July 31, 2025 - November 23, 2025

Curated by Franchesca Hebert-Spence

What values, ideologies, and structures do we uphold when we mow the grass, pull up weeds, or romanticize a lush field of canola? we tend to care complicates and challenges the moral authority that green spaces hold in the public consciousness. For a decade, Carrie Allison has made art that investigates and critiques colonial subjugation strategies that are woven into the maintenance of urban green spaces and agricultural spheres. Based in a multimedia time-intensive approach, this body of work ranges from sensitive responses to Allison’s family and territory, to nihilistic predictions of future strategies that highlight the absurdity of the social transactions reinforced through lawns. This is directly related to abolition movements, Indigenous LANDBACK conversations, anti-colonial struggles, and global liberation with the dream for new futures and possibilities of liberated lawns by critiquing the spaces around us.

This is the first tour date for we tend to care , which premieres at Art Gallery of Grande Prairie (July 31st – November 23rd 2025), before travelling to Urban Shaman & Winnipeg Art Gallery (Winnipeg, MB) in Winter 2026; daphne art centre (Montreal, QC), 16 May – 1 Aug 2026; and Mount Saint Vincent University Art Gallery (Halifax, NS), Jan – April 2027. This exhibition marks the artist’s first solo exhibition close to maskotewisipiy (High Prairie, AB), the home territory of her maternal family.

 

 

 

Acknowledgements:

This exhibition is produced in partnership with IOTA Studios and Art Gallery of Grande Prairie. This project gratefully acknowledges the support of the Canada Council for the Arts, Arts Nova Scotia, and the Province of Nova Scotia’s Department of Communities, Culture and Heritage, Alberta Foundation for the Arts, M3M Marketing, Town & Country News, and the RBC Emerging Artists Project.

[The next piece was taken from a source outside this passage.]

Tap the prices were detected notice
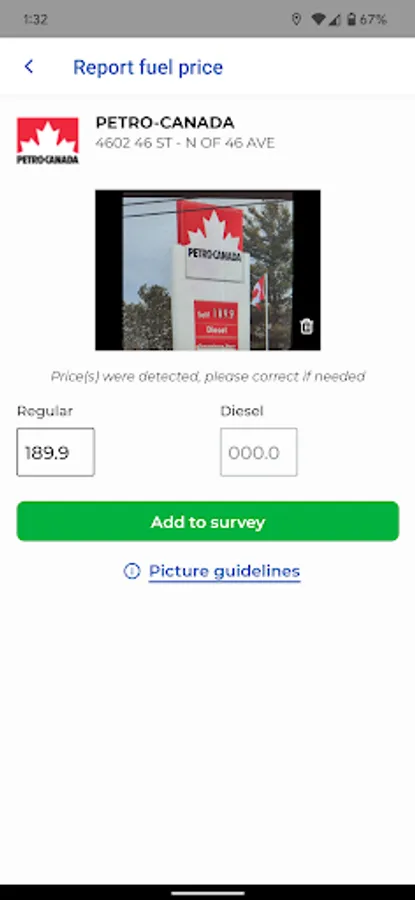415x900 pixels. click(x=208, y=377)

This exhibition is brought to you by:

About The Artist


Carrie Allison
Artist

I am a multidisciplinary artist, mother, and community organizer. My practice responds to my maternal nêhiýaw/cree and Métis ancestry, thinking through intergenerational cultural loss and acts of reclaiming, resilience, resistance, and activism, while also thinking through notions of allyship, kinship and visiting. The work I make is rooted in research and pedagogical discourses with the intent to share knowledge and garner understanding for complex histories, concepts, and possible futures. My work seeks to reclaim, remember, recreate and celebrate my ancestry through visual discussions often utilizing beading, embroidery, handmade paper, watercolour, websites, QR codes, audio, video and animation. Old and new technologies are combined to tell stories of the land, continuance, growth, and of healing.

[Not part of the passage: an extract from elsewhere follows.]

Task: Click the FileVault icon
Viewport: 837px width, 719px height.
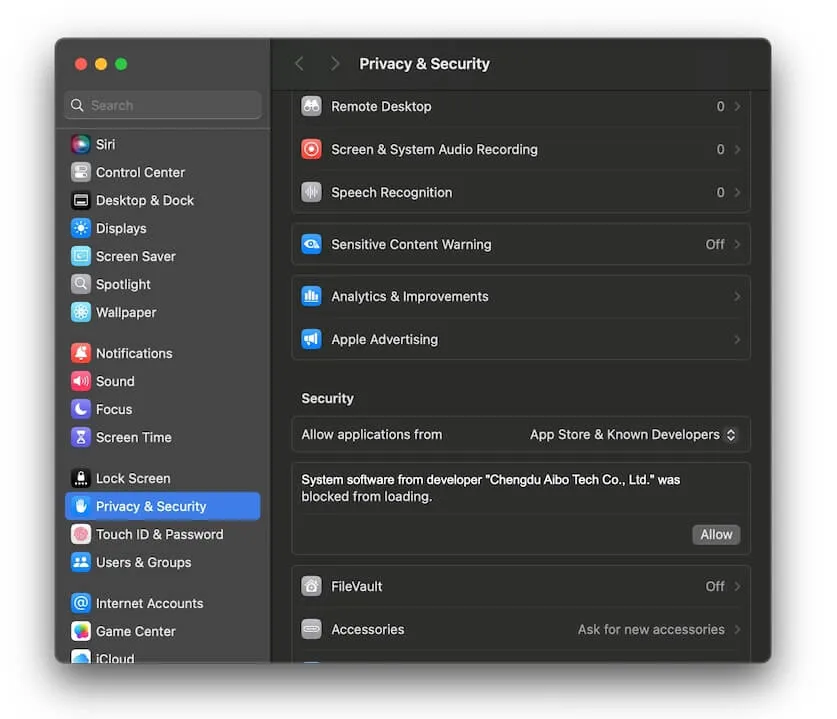Action: [312, 586]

My practice is time self-reflexive, intensive, repetitive, durational, and thoughtful; I work with beading to connect with histories, narratives, relatives, ancestors and kin. I am fascinated by Mother Earth’s living beings. They (living beings – plants, fungi, animals, bodies of water) often become the subjects of deep contemplation and interaction in my work. In every land-based piece I situate myself as a visitor to the land, whether in K’jipuktuk, Coast Salish Territory or my ancestors territory, maskotewisipiy, enacting respectful actions of being a guest; honouring the fact that I am still building relationships with my homelands and the community situated there.

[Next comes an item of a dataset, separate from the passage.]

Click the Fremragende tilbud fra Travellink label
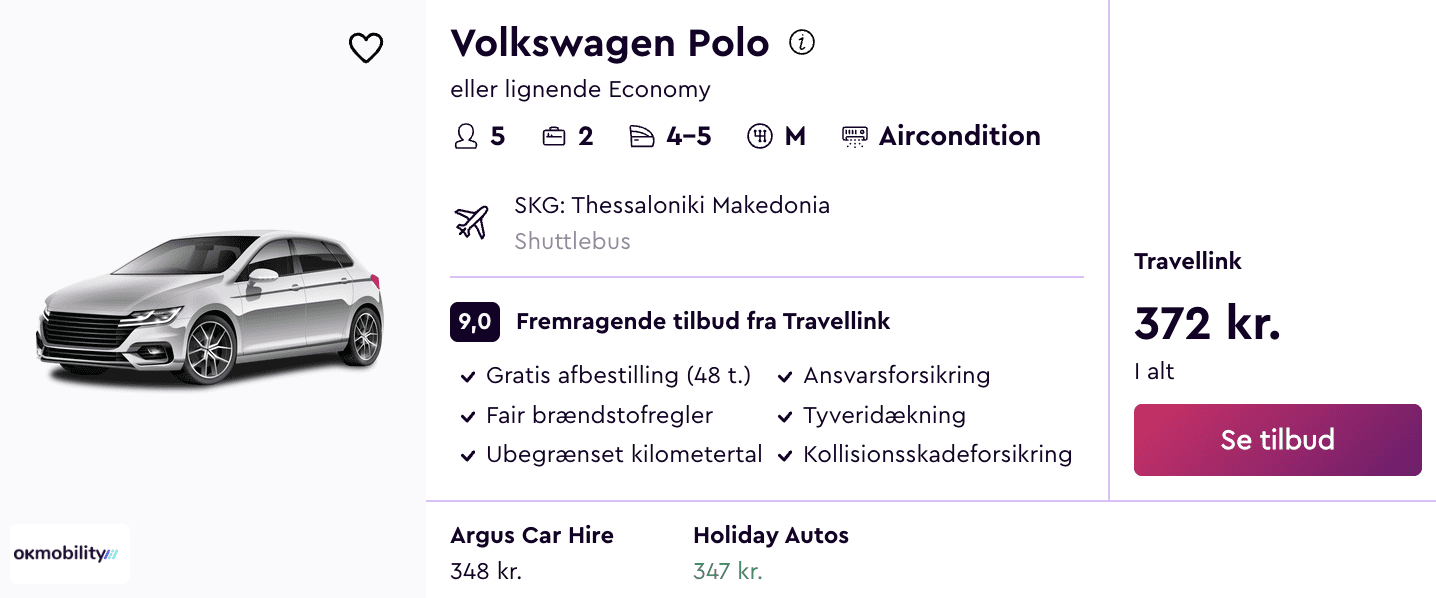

I am inspired by anti-colonial, anti-racist and anti-patriarchal work; critically engaging in these concepts whenever possible. Concepts and critiques of labour are often threaded into my work, either physically, conceptually, or critically. My art practice looks to Indigenous and European artistic canons to draw upon histories to engage with and tell stories from. Using media and a variety of different materials to symbolize these histories and narratives.


About the Curator

Franchesca Hebert-Spence
Curator

Currently residing in Inuvik within the Inuvialuit Settlement Region, Franchesca Hebert-Spence is Anishinaabe from Winnipeg, Manitoba, her grandmother Marion Ida Spence was from Sagkeeng First Nation, on Lake Winnipeg. Hebert-Spence has worked as cultural producer with a background in making, curating, research and administration. The foundation of her creative practice stems from Ishkabatens Waasa Gaa Inaabateg, Brandon University Visual and Aboriginal Arts program. She is an Independent curator and previously served as Adjunct Curator, Indigenous art at the Art Gallery of Alberta, as well as a Curatorial Assistant within the Indigenous Art Department at the National Gallery of Canada. She is currently a PhD student supervised by Dr. Carmen Robertson and the recipient of the 2023 Joan Lowndes Prize.